───── Material ─────
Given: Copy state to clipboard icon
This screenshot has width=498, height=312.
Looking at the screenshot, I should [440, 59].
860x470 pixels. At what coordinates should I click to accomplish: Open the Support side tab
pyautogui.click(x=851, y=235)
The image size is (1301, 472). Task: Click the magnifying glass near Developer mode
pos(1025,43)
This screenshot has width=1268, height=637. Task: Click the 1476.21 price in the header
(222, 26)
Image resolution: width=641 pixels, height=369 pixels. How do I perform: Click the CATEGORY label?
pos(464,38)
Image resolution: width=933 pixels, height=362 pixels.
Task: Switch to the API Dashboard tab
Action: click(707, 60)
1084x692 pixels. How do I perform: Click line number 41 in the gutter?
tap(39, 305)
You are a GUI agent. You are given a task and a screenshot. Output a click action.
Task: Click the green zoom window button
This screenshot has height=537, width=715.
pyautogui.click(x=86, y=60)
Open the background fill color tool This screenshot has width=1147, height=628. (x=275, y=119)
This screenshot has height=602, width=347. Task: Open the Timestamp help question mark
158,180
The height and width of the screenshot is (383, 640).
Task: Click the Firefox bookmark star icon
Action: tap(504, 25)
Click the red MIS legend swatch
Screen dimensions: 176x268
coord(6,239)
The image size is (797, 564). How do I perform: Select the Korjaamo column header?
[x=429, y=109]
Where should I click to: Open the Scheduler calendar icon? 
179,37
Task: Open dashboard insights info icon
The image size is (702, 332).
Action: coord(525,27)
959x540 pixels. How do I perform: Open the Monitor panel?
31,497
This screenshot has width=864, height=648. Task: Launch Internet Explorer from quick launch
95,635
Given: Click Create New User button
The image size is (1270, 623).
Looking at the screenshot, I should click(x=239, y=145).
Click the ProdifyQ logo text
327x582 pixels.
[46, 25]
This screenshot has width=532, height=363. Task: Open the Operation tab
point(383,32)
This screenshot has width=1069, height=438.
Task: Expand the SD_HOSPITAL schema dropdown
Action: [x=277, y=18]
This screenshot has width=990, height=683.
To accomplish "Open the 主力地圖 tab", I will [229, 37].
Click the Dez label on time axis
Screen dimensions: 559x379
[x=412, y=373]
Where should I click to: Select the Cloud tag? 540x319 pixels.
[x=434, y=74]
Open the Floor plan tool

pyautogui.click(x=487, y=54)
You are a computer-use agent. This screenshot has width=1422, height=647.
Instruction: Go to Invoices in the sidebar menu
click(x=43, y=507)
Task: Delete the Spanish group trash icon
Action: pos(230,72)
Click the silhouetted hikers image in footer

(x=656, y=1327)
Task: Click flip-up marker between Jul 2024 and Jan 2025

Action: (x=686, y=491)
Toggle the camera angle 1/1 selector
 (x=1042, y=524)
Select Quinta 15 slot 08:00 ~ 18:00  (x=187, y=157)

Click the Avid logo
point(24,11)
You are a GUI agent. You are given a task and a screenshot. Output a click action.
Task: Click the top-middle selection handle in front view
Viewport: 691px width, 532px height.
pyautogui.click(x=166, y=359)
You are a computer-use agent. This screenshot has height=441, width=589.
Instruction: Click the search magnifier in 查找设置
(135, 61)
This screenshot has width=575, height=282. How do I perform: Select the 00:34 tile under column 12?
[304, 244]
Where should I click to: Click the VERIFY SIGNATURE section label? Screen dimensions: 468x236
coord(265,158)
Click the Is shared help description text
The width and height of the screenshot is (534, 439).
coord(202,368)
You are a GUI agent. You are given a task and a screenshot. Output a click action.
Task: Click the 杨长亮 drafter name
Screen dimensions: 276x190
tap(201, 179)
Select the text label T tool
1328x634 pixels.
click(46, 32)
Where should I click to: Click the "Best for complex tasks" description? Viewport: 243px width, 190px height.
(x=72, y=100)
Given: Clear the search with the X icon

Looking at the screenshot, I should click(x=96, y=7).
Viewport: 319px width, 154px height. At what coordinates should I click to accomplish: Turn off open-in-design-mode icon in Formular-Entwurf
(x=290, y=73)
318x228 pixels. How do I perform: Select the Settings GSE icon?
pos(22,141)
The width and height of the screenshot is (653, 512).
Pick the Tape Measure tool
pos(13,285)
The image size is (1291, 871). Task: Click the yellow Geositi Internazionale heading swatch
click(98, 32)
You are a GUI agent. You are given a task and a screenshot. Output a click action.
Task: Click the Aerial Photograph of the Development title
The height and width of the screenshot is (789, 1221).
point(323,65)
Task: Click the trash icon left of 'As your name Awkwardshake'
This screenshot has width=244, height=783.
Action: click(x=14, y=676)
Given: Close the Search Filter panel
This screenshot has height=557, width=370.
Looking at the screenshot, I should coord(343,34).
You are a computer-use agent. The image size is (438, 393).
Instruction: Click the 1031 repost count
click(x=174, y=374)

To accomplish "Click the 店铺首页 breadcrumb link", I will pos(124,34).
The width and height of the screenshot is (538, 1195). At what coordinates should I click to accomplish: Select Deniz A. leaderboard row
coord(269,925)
─────
Rewrite all of the rows above, replacing "How do I perform" with "How can I do" wherever it occurs and leaving everything else unchanged.

Given: Copy state to clipboard icon
This screenshot has width=498, height=312.
Looking at the screenshot, I should [440, 59].
860x470 pixels. At what coordinates should I click to accomplish: Open the Support side tab
pyautogui.click(x=851, y=235)
The image size is (1301, 472). Task: Click the magnifying glass near Developer mode
pos(1025,43)
This screenshot has width=1268, height=637. Task: Click the 1476.21 price in the header
(222, 26)
Image resolution: width=641 pixels, height=369 pixels. How can I do: Click the CATEGORY label?
pos(464,38)
Image resolution: width=933 pixels, height=362 pixels.
Task: Switch to the API Dashboard tab
Action: click(707, 60)
1084x692 pixels. How can I do: Click line number 41 in the gutter?
tap(39, 305)
You are a GUI agent. You are given a task and a screenshot. Output a click action.
Task: Click the green zoom window button
This screenshot has height=537, width=715.
pyautogui.click(x=86, y=60)
Open the background fill color tool This screenshot has width=1147, height=628. (x=275, y=119)
This screenshot has height=602, width=347. Task: Open the Timestamp help question mark
158,180
The height and width of the screenshot is (383, 640).
Task: Click the Firefox bookmark star icon
Action: tap(504, 25)
Click the red MIS legend swatch
Screen dimensions: 176x268
coord(6,239)
The image size is (797, 564). How can I do: Select the Korjaamo column header?
[x=429, y=109]
Where should I click to: Open the Scheduler calendar icon? 
179,37
Task: Open dashboard insights info icon
The image size is (702, 332).
Action: coord(525,27)
959x540 pixels. How can I do: Open the Monitor panel?
31,497
This screenshot has width=864, height=648. Task: Launch Internet Explorer from quick launch
95,635
Given: Click Create New User button
The image size is (1270, 623).
Looking at the screenshot, I should click(x=239, y=145).
Click the ProdifyQ logo text
327x582 pixels.
[46, 25]
This screenshot has width=532, height=363. Task: Open the Operation tab
point(383,32)
This screenshot has width=1069, height=438.
Task: Expand the SD_HOSPITAL schema dropdown
Action: [x=277, y=18]
This screenshot has width=990, height=683.
To accomplish "Open the 主力地圖 tab", I will [229, 37].
Click the Dez label on time axis
Screen dimensions: 559x379
[x=412, y=373]
Where should I click to: Select the Cloud tag? 540x319 pixels.
[x=434, y=74]
Open the Floor plan tool

pyautogui.click(x=487, y=54)
You are a computer-use agent. This screenshot has width=1422, height=647.
Instruction: Go to Invoices in the sidebar menu
click(x=43, y=507)
Task: Delete the Spanish group trash icon
Action: pos(230,72)
Click the silhouetted hikers image in footer

(x=656, y=1327)
Task: Click flip-up marker between Jul 2024 and Jan 2025

Action: (x=686, y=491)
Toggle the camera angle 1/1 selector
 (x=1042, y=524)
Select Quinta 15 slot 08:00 ~ 18:00  (x=187, y=157)

Click the Avid logo
point(24,11)
You are a GUI agent. You are given a task and a screenshot. Output a click action.
Task: Click the top-middle selection handle in front view
Viewport: 691px width, 532px height.
pyautogui.click(x=166, y=359)
You are a computer-use agent. This screenshot has height=441, width=589.
Instruction: Click the search magnifier in 查找设置
(135, 61)
This screenshot has width=575, height=282. How can I do: Select the 00:34 tile under column 12?
[304, 244]
Where should I click to: Click the VERIFY SIGNATURE section label? Screen dimensions: 468x236
coord(265,158)
Click the Is shared help description text
The width and height of the screenshot is (534, 439).
coord(202,368)
You are a GUI agent. You are given a task and a screenshot. Output a click action.
Task: Click the 杨长亮 drafter name
Screen dimensions: 276x190
tap(201, 179)
Select the text label T tool
1328x634 pixels.
click(46, 32)
Where should I click to: Click the "Best for complex tasks" description? Viewport: 243px width, 190px height.
(x=72, y=100)
Given: Clear the search with the X icon

Looking at the screenshot, I should click(x=96, y=7).
Viewport: 319px width, 154px height. At what coordinates should I click to accomplish: Turn off open-in-design-mode icon in Formular-Entwurf
(x=290, y=73)
318x228 pixels. How can I do: Select the Settings GSE icon?
pos(22,141)
The width and height of the screenshot is (653, 512).
Pick the Tape Measure tool
pos(13,285)
The image size is (1291, 871). Task: Click the yellow Geositi Internazionale heading swatch
click(98, 32)
You are a GUI agent. You are given a task and a screenshot. Output a click action.
Task: Click the Aerial Photograph of the Development title
The height and width of the screenshot is (789, 1221).
point(323,65)
Task: Click the trash icon left of 'As your name Awkwardshake'
This screenshot has width=244, height=783.
Action: click(x=14, y=676)
Given: Close the Search Filter panel
This screenshot has height=557, width=370.
Looking at the screenshot, I should coord(343,34).
You are a computer-use agent. The image size is (438, 393).
Instruction: Click the 1031 repost count
click(x=174, y=374)

To accomplish "Click the 店铺首页 breadcrumb link", I will pos(124,34).
The width and height of the screenshot is (538, 1195). At what coordinates should I click to accomplish: Select Deniz A. leaderboard row
coord(269,925)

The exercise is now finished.